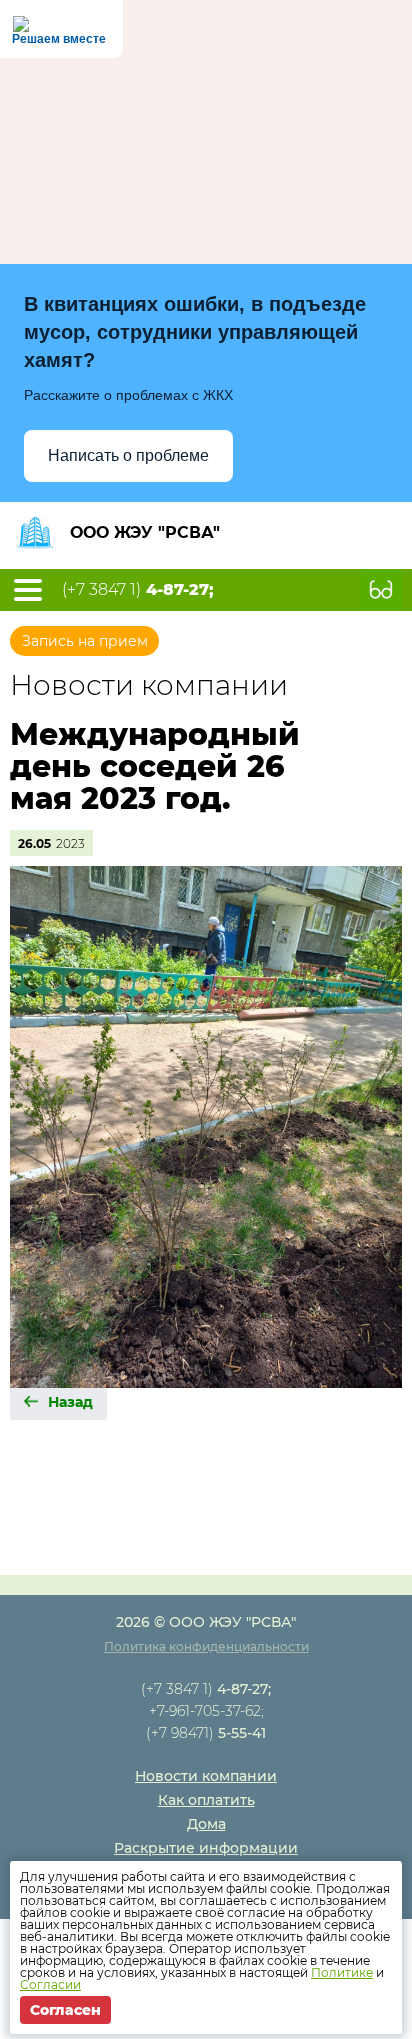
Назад (70, 1402)
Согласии (50, 1984)
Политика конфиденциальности (206, 1646)
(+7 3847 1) (138, 590)
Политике (342, 1972)
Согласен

************

» Task to complete:
Output the line containing "Политика конфиденциальности (206, 1646)" and all lines after it to the end of the records, exactly as given.

» Problem solution:
Политика конфиденциальности (206, 1646)
(+7 3847 1) (138, 590)
Политике (342, 1972)
Согласен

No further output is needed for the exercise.